Passeio (da paisagem ao sobrenatural)


Passeio aleatoriamente pelo Marais. Rue des filles du calvaire, rue Vieille du Temple. As lojas de estilistas independentes, as montras cheias de design, Rue Charlot, as galerias de arte, Rue Poitou, mais galerias. Raparigas lindíssimas. Desço em direcção à Rue de Rivoli. Um frio magnífico. Reparo no pêlo cuidado dum cão enorme dentro duma loja minúscula dedicada a não sei quê. Baguetes enfiadas à pressa na mochila. Bicicletas lindíssimas. Rue du Roi de Sicile.
Mais abaixo viro à direita e entro numa das zonas mais movimentadas da cidade. A violenta aparição dos carros. Sigo. Quase em Hôtel de Ville. Lojas pantagruélicas, néons. Mudo de direcção, o rio, vou para a raiz da cidade. Um carrocel onírico desligado, cães finérrimos, vagabundos deitados no chão. Depois do alcatrão entrevejo já o brilho irregular da água.
E é aí, quando as paredes cessam, que no céu negro aberto surge o clarão da torre Eiffel. Um farol rotativo que varre o tecto da cidade perfurando a neblina nocturna. O círculo que desenha no céu, como um cromeleque de luz, é a referência mágica primordial da cidade.
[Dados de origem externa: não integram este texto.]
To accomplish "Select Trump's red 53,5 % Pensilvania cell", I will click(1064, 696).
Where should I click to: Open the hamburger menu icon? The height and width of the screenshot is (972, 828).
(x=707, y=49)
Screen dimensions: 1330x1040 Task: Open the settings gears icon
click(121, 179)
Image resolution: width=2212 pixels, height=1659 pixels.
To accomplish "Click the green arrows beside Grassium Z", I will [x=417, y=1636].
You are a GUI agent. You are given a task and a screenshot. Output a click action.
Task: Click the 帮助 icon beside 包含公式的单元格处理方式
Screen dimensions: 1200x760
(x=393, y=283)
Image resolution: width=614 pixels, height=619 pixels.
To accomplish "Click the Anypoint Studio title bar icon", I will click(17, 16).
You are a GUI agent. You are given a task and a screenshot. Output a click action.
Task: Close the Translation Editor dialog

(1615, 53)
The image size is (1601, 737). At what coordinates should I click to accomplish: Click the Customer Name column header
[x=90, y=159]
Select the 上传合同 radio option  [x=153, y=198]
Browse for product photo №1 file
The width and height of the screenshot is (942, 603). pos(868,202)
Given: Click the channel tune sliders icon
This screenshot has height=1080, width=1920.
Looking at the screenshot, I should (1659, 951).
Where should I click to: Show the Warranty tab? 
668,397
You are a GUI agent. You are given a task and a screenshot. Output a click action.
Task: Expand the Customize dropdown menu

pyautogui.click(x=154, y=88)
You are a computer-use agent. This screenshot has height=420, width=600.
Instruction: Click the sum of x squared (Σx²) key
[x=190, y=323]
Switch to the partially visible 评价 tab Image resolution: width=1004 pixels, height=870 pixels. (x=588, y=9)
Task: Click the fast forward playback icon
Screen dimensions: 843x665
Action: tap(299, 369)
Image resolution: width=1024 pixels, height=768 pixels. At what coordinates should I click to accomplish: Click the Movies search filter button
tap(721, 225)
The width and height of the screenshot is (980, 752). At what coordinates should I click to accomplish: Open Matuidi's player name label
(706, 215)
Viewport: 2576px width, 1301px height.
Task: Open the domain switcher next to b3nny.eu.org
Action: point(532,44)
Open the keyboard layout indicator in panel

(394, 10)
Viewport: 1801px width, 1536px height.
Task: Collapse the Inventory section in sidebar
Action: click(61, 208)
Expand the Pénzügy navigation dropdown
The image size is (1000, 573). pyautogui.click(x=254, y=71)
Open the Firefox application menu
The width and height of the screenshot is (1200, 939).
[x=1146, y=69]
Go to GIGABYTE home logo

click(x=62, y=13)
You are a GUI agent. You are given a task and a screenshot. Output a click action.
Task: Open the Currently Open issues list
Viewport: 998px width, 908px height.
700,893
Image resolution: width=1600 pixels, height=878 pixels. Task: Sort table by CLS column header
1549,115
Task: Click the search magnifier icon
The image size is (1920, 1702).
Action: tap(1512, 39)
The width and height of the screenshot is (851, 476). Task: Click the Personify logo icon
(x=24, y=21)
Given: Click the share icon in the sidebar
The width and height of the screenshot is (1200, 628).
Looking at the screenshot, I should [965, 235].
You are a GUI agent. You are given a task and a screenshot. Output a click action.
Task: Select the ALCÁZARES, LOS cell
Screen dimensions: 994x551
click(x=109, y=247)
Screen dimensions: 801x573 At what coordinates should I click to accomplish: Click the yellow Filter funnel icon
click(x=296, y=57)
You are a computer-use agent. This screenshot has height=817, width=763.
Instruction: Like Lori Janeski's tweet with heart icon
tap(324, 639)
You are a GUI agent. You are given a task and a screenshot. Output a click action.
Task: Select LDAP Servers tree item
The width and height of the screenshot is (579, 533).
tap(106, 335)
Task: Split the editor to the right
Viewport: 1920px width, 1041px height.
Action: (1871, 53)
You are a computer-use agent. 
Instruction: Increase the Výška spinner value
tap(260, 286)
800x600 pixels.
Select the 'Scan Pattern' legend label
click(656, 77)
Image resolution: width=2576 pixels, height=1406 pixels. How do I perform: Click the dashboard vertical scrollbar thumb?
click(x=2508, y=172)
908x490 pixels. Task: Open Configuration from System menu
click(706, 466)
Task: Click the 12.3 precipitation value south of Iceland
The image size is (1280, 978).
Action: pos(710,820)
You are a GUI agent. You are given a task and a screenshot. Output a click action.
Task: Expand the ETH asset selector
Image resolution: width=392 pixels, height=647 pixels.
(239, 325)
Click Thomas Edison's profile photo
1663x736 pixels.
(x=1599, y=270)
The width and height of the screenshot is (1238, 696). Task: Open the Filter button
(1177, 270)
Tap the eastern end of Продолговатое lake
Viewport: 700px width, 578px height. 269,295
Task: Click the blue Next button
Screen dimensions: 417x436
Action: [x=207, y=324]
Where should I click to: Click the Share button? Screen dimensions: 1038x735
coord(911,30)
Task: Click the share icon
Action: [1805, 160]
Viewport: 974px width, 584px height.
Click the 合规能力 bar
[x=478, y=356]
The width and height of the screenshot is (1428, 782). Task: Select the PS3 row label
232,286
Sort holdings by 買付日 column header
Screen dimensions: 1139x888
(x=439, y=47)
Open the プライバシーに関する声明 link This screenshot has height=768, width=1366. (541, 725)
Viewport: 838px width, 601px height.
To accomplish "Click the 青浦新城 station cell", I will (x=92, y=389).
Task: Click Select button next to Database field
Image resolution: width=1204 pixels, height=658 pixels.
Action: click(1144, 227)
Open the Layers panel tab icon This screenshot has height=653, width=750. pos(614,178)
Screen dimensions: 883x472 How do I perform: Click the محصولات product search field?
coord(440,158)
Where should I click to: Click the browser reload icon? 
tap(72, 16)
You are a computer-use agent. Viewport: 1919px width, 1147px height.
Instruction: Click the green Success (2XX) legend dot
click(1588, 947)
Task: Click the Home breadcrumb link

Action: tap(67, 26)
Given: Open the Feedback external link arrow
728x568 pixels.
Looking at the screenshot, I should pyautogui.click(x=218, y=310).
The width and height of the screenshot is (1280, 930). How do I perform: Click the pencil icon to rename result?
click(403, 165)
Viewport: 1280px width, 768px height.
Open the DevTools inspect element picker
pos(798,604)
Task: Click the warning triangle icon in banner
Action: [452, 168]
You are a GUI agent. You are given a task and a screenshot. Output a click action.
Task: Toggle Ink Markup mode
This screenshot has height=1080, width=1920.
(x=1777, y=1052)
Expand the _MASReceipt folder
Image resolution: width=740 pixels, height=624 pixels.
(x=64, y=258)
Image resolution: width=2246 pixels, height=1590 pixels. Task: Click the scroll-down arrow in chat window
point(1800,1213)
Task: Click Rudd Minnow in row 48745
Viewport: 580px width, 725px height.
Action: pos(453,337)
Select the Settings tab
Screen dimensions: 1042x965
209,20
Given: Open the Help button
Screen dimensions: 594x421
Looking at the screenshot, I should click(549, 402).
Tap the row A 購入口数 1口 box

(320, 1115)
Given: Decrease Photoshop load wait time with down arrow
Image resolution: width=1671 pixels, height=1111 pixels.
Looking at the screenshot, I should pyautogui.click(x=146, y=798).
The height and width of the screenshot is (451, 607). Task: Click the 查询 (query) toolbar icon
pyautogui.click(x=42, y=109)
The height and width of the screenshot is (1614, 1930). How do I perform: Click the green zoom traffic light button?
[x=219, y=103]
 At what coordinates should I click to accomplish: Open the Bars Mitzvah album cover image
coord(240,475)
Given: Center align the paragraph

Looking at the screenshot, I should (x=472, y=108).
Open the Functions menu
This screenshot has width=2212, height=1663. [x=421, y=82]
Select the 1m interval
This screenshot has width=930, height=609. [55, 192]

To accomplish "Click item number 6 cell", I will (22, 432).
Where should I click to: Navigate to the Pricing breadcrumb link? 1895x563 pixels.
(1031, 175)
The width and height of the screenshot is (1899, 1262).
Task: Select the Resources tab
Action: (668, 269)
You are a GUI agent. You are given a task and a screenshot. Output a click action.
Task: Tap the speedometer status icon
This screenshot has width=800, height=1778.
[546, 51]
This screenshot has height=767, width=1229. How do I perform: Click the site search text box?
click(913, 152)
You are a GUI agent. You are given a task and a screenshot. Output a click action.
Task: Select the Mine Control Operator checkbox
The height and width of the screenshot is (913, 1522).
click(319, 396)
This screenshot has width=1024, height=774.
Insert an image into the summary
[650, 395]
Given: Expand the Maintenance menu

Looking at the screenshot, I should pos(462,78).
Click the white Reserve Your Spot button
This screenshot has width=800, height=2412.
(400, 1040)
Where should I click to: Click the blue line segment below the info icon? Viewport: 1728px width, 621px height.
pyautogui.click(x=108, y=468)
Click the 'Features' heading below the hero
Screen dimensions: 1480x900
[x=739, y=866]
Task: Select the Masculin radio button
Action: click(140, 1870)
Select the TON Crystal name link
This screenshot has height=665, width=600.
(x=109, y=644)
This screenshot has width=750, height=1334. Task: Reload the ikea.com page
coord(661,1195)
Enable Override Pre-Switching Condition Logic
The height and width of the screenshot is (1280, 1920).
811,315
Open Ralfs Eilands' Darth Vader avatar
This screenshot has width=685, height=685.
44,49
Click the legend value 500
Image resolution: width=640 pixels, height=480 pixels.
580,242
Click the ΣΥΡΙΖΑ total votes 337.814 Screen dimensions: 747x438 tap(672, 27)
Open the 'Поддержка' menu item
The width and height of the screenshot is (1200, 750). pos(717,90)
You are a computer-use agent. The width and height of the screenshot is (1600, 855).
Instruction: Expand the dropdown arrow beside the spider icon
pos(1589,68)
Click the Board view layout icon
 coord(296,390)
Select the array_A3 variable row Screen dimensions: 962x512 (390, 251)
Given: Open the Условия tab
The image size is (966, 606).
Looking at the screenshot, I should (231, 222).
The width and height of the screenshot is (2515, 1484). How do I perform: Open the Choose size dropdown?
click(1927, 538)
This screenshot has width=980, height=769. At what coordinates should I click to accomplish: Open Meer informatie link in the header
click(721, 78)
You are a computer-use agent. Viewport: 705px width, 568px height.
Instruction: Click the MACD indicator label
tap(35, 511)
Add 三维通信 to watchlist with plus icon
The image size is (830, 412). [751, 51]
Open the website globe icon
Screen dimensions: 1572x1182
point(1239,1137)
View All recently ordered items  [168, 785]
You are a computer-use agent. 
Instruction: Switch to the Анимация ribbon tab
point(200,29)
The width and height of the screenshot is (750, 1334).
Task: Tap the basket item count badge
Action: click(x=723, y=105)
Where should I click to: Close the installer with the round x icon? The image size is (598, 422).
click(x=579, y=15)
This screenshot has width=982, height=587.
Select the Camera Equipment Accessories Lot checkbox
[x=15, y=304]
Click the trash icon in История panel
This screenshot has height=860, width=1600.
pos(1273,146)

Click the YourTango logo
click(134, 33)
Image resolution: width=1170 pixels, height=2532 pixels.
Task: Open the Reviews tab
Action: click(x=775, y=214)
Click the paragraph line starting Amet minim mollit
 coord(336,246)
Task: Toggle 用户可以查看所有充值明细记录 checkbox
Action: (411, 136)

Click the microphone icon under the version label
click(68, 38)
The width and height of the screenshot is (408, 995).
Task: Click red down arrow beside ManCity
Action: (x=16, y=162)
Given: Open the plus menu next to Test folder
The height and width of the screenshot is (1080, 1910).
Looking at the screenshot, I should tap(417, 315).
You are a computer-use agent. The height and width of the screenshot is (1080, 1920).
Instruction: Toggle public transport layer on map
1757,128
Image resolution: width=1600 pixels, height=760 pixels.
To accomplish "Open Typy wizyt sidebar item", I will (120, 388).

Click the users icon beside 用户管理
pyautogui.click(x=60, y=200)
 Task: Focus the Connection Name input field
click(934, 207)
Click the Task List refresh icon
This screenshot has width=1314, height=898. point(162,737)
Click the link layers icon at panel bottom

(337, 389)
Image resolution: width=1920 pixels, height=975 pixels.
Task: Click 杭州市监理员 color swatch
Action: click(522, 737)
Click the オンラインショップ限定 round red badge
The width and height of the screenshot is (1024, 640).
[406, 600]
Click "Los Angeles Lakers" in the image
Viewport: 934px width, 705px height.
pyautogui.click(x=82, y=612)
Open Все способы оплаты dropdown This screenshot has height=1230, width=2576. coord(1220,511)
Debaixo de si, o território todo se une.

Sunday, November 7, 2010

A física das multidões


Eis a desobediência: o semáforo está vermelho mas todos passam. Não são carros, outro veículo circula - o corpo transportando a sua determinação. É o escárnio em todo o seu esplendor, uma multidão que avança desprezando o ritmo mecânico das leis.
Há um ar fascinante sobre as ruas durante uma manifestação. Toda a lógica de uma cidade se suspende. Poderíamos mesmo dizer que se trata de loucura. Que fazem eles? Que lhes deu? Não é isso que nos ensinam na escola.
Uma força misteriosa, vinda de um lugar obscuro, junta milhares de pessoas num local. Elas vêm para espancar a realidade. Incendiar a semântica. Executam-no apenas através da sua presença.
Na verdade, há um único ser que se move numa manifestação - o grupo. A acção síncrona de uma massa é como a receita de um feitiço. Ela faz irromper por momentos uma nova existência no mundo, uma outra dimensão no espaço. Aí reside a chave. O ar impregnado de fascínio diz estarmos perante uma física quântica das multidões.

Tuesday, November 2, 2010

A luz viva

Esqueçamos as pessoas. Há um outro ser que habita Paris - a luz. A sua presença atinge os nervos, sentimos a sua voz.
É Outono e a luz natural demora-se cada vez menos pelos boulevards. Começa já a espreguiçar-se cedo sobre as casas e suas íngremes mansardas em tons lânguidos de vermelho.
A luz é um ser em simbiose com as coisas. Toca-lhes e elas brilham - é através desta relação que percebemos a existência de ambas. A claridade aqui não fere os olhos, abraça-os com veemência.

Alheia à tumultuosa presença humana, a luminosidade repete a sua carícia dia após dia, num ritual milenar de volúpia.